Prof. Sir Alan Tuckett's Teaching Experience
DAAD Guest Professorship at the University of Würzburg
Prof. Sir Alan Tuckett, OBE (University of Wolverhampton) has finished his stay here at Professorship for Adult and Continuing Education at JMU. We all - students and staff - had a great inspiring time with him during winter term. Alan Tuckett is one of the leading experts in the field of Adult Education and has shared his vast professional experiences and his perspective on the needs and challenges of adult education in our modern world. We enjoyed this enriching stay very much. Take care, Alan! Thanks also to DAAD (German Academic Exchange Service) who founded the guest professorship with means of BMBF (German Federal Ministry of Education and Research).
Read more about his stay at the Professorship for Adult and Continuing Education from his point of view:
I was grateful for the opportunity to spend a semester at the University of Würzburg on a DAAD Guest Professorship in the autumn and winter of 2019-20. International exchanges are personally stimulating – students growing up in one education system pose fresh challenges; international co-operation is consolidated, and there is a chance to teach and write. I have taught a Bachelor’s course (Reading the world - adult learning, advocacy and social change); two Master’s courses – (Needs, Wants, Demand and Supply: Engaging adults in learning; and The role of adult learning and education in the different perspectives on life-long learning offered by UNESCO, OECD and the European Union). Each has been attended by a mix of German students and ERASMUS students from a rich mix of countries. In addition, I have given an open lecture, taught as a guest on a variety of other courses and co-ordinated a very successful workshop of the International Council for Adult Education and the role of advocacy organisations in policy formation. Finally, I have been able to participate as co-moderator of a strand of Würzburg’s remarkable International Winter School on lifelong learning.

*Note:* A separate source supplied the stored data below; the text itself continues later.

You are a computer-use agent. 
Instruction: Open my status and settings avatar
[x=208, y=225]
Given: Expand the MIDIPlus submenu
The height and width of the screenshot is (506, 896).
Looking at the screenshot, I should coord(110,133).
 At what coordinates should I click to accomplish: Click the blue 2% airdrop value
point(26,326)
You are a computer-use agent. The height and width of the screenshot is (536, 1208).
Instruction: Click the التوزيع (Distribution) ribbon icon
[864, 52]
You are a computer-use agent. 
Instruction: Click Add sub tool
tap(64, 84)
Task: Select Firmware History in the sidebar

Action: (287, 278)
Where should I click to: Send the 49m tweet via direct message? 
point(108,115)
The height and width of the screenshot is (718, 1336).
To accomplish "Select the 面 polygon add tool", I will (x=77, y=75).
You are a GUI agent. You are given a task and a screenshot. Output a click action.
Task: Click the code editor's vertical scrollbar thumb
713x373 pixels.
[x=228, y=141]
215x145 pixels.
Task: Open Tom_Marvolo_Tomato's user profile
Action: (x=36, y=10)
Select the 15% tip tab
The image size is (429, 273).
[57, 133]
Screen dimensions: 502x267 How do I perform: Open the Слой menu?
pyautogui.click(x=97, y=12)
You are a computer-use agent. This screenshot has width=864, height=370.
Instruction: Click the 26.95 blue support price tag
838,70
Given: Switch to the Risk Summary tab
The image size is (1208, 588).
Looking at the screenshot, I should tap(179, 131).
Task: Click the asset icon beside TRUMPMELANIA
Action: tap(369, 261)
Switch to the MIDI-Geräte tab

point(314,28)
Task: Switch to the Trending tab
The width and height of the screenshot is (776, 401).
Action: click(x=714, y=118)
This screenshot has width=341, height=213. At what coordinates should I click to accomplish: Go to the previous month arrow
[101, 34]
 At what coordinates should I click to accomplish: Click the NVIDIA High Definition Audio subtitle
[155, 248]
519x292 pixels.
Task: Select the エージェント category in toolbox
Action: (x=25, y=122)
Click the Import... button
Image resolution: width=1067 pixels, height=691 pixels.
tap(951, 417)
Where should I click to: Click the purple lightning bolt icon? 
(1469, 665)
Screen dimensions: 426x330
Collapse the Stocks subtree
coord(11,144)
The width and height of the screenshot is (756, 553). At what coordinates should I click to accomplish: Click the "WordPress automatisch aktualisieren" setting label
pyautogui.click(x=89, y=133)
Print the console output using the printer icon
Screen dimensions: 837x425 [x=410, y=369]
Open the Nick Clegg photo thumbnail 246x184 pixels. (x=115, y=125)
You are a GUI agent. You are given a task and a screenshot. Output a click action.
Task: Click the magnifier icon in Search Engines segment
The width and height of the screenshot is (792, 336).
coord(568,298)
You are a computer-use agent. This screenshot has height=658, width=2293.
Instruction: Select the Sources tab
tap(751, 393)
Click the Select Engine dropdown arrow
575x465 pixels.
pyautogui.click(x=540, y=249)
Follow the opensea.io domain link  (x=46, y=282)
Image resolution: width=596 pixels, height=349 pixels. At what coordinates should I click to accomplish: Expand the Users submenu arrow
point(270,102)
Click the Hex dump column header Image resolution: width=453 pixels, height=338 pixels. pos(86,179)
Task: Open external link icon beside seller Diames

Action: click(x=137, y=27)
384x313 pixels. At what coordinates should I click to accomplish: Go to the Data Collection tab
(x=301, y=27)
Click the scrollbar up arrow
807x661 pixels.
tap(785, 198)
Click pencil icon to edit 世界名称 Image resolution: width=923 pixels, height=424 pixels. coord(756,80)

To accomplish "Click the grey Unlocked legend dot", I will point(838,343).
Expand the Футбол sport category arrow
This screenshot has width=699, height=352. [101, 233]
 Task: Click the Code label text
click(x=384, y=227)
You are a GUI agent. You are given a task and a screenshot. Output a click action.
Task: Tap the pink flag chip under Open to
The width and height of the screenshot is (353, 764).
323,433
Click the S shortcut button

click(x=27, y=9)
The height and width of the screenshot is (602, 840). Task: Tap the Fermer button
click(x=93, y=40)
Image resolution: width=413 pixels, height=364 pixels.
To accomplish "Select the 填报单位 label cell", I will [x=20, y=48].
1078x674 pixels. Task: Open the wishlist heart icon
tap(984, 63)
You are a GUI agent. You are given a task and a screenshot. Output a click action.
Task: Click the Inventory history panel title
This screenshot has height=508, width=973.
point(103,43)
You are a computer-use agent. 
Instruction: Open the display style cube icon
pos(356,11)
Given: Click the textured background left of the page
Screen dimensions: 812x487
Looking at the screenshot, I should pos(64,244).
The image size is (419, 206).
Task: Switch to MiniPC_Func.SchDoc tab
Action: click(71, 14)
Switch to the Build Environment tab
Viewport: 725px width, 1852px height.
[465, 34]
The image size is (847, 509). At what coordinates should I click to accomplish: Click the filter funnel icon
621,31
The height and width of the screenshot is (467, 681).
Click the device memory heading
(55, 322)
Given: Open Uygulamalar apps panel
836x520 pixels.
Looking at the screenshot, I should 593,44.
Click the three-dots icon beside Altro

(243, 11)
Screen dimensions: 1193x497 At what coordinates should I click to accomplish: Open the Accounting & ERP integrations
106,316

My colleagues at Würzburg have been unfailingly helpful and intellectually stimulating. The Department is ably led by Professor Egetenmeyer, and my research fellow colleagues Christian Hühn and Lisa Breitschwerdt made it possible for me to negotiate the challenges of a new system. I was helped too by Monika Staab and Dr. Stefanie Kröner as well as by my student interns Christina Hümmer and Vincent Przybilla – I look forward to seeing the outcome of the online learning materials they are generating.
I feel sure that as a result of my visit there will be opportunities for co-operative projects in the field of lifelong learning between Wolverhampton and Würzburg.